# Relative Values



## Who. Me? (Jan 12, 2007)

Seeing Tom's new IWC (and the couple Keith had up for sale), makes me wonder; what were the differences in prices between similar IWC, Omega, Tissot, Certina, Longines, Zenith etc Tuning Fork models, and do the differences in their current values compare to the differences in their original prices?

IWC seem to be the top-end of the price range, then Omega, Longines, Tissot, Zenith and Certina. (I'm excluding the Chronographs from this.)

Solvil et Titus always seem the cheapest (possibly because they re-badged surplus parts?)

Does that reflect their original pricing?

And were there similar differences in quality and workmanship?

I suppose the same questions could be posed for all the different, modern ETA automatic movement-based watches, but the F300 Tuning Fork watches all appear to have been very expensive pieces in their day and the movement was used by relatively few manufactuers.

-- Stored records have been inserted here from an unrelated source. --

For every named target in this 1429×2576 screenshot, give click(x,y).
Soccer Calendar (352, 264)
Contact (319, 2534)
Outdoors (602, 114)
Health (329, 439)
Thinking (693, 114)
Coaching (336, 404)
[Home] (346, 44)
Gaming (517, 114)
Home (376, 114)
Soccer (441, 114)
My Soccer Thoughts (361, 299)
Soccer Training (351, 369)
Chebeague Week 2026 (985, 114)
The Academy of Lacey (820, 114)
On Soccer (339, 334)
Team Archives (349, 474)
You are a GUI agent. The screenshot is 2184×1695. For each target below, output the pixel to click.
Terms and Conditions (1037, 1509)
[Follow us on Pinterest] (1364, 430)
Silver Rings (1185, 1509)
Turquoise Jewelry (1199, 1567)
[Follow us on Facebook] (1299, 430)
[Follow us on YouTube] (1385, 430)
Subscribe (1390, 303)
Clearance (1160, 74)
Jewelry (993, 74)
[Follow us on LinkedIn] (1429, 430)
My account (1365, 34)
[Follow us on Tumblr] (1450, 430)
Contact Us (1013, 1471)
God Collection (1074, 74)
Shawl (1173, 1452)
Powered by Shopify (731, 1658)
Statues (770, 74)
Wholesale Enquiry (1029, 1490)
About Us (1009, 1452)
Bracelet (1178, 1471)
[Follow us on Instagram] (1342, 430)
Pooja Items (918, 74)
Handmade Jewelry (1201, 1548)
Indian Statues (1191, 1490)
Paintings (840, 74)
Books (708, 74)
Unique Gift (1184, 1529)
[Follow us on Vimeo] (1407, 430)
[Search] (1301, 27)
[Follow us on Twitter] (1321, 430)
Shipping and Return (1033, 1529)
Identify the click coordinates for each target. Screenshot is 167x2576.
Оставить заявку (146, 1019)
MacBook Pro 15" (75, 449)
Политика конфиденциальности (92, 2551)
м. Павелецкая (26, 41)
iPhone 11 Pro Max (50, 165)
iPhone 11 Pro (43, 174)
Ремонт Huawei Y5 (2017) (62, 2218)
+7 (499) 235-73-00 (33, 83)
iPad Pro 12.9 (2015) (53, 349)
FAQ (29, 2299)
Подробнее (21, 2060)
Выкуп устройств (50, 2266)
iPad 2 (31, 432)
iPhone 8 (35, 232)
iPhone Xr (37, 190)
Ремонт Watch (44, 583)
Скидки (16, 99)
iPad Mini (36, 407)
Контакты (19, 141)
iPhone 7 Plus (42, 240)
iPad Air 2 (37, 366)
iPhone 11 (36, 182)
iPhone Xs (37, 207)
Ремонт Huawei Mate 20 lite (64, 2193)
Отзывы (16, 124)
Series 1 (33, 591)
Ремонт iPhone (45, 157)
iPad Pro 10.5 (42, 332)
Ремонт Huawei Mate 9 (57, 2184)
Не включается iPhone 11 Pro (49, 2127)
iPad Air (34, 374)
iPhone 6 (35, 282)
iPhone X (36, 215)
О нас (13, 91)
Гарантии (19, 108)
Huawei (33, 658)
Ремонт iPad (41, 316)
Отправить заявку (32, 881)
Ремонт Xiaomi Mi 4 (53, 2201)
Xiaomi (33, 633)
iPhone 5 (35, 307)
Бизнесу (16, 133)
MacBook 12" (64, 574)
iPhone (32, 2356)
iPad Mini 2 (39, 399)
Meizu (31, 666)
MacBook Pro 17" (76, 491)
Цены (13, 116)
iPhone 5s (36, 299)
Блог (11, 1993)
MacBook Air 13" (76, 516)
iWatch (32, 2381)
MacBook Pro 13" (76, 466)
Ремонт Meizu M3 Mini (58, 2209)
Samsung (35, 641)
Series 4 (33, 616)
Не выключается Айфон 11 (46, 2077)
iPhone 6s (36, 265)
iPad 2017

Edit:- I'm not ignoring Accutrons, but Bulova appear to have used those almost exclusively themselves.


----------



## watchnutz (Jan 18, 2008)

I am not knowledgeable on the original prices, but I do have some thoughts on current values. I own at least one or more of each of the makes and don't really see big differences in quality given like materials in the cases. i.e. stainless to stainless. Base metal obviously would be a less expensive watch. The difference really comes down to "branding' or percieved value if you will. Some may do some fancy machining on the plates but that is eye candy the wearer will not likely see. You failed to mention Baume et Mercier which fetches the most resale it seems. I suspect that is partly due to the name branding as well as fewer being offered. Strangely enough the Omega f300's are more plentiful than the others and can be found every day on Ebay. Movado, Eterna and Rado also sold watches with the ESA movement. A side note: The Titus diver f300 seems to command good prices at the moment

BTW the Universal Geneve uses the Accutron 218 movement and the Citizen uses a Japanese version whose parts are interchangeable.


----------